Culture

I Have to Go – A Kafi to Be Sung at Rohith’s Urs

The celebration of the union of the soul of a deceased pīr with the beloved

File photo of V Rohith, who was found hanging in a hostel room in the University of Hyderabad.

File photo of V Rohith, who was found hanging in a hostel room in the University of Hyderabad.

Pathanay Khan, a wandering singer from the Thal desert of Pakistan, sings this ‘kafi’ by Shah Hussein in raag Des with such affection and feeling that even I can understand Punjabi with the music and the bareness of the lyrics.

I was led to this song a day ahead of Rohith Vemula’s birthday, and it felt like Rohith was speaking in the Punjabi Sufi tradition of the 13th century poet Baba Farid, whose abode is known as Farid’s Pāk Pattan, the Holy Ferry that will get you to the other side. In this lineage comes the 16th century weaver Shah Hussein, who so loves the brahmin boy Madho Lal that he weaves his name into his disciple’s, and calls himself Madho Lal Hussein, and both the murshid (master) and the murid (disciple) lay buried together in Lahore. Like Jamali and Kamali in Delhi, and that’s another story.

In my version, I improvise, just like Pathanay Khan improvises the kafi, and we see Rohith invoke the 16th century tanner from Benares, Raidas, who sang of Begampura, the place beyond sorrow, which is the annihilation of caste that later Ambedkar thundered about.

Rohith and his outcasted friends pitched their anti-caste tent in the most frequented of places in the university—the shopping complex, known as shop-com—where irrespective of fictitious affiliations like department, region, language, religion and caste everyone met for a chai and smokes, samosa, haircut or to make photocopies. In this open-to-all place, Rohith and friends demonstrated how alone and ghettoised they were, just like they had been back in their villages where an untouchable must not access any of the ‘common’ spaces. Hence the Veli Wada, a segregated ghetto, in a place open to all. It has become truly difficult to love without getting hurt, said Rohith, but he did not stop loving even when love hurt him badly.

Keen to explore the subtext behind some of Madho Lal Hussein’s phrases, I called my writer friend in Jalandhar, Des Raj Kali, who when asked what he was up to on a Sunday afternoon, said he was just loafing and took me on a walkthrough of Sufi anti-caste poetry and history and unknotted some of the Multani inflections of Hussein’s Punjabi in Pathanay Khan’s voice. As I marvelled at the iterative rhyme scheme and the simplicity of the original, Kali said ‘it is such Punjabi that even a Madrasi like you can understand easily’.

* [Recorded information]
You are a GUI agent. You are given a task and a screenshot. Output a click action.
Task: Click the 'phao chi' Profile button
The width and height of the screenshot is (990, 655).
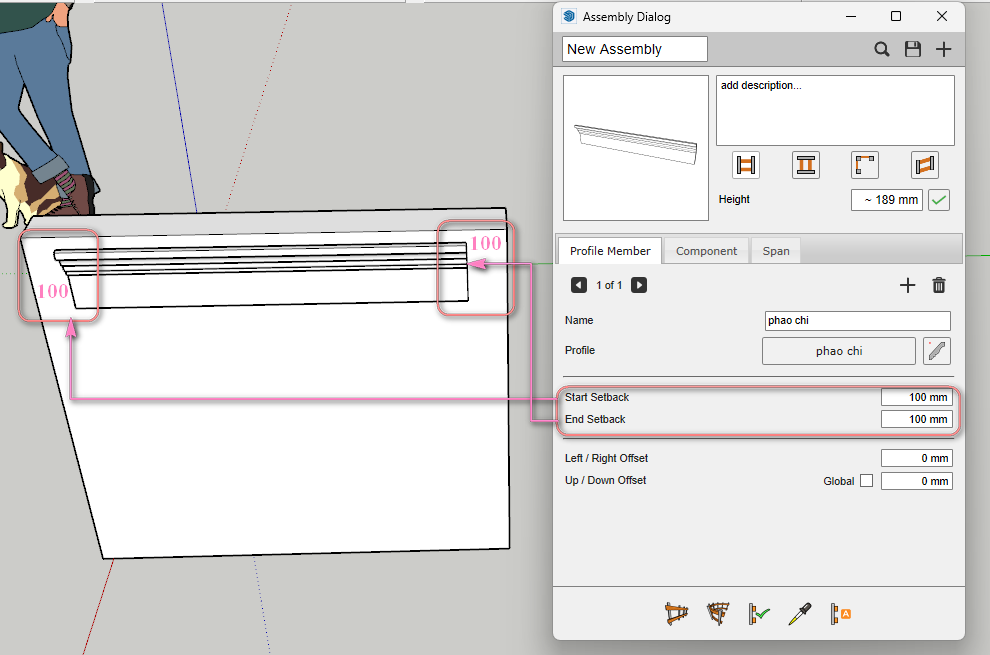[x=838, y=351]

* [Task set]
A – According to the article, in which city are Shah Hussein and Madho Lal buried?
B – Could you reproduce, word for word, the part of the article that opens with the words containing "Rohith and his" and closes with "hurt him badly."?
C – What is the article about? Sum it up in two sentences.
None of the data is needed here.

* [Correct answers]
A – Lahore.

B –
Rohith and his outcasted friends pitched their anti-caste tent in the most frequented of places in the university—the shopping complex, known as shop-com—where irrespective of fictitious affiliations like department, region, language, religion and caste everyone met for a chai and smokes, samosa, haircut or to make photocopies. In this open-to-all place, Rohith and friends demonstrated how alone and ghettoised they were, just like they had been back in their villages where an untouchable must not access any of the ‘common’ spaces. Hence the Veli Wada, a segregated ghetto, in a place open to all. It has become truly difficult to love without getting hurt, said Rohith, but he did not stop loving even when love hurt him badly.

C – The article links Rohith Vemula to the Punjabi Sufi tradition through a kafi by Shah Hussein, sung by Pathanay Khan, and in the author's own version Rohith invokes Raidas and his Begampura, the place beyond sorrow. It also describes how Rohith and his friends pitched an anti-caste tent in the university's shopping complex to show how alone and ghettoized they were, and it says he kept loving even when love hurt him badly.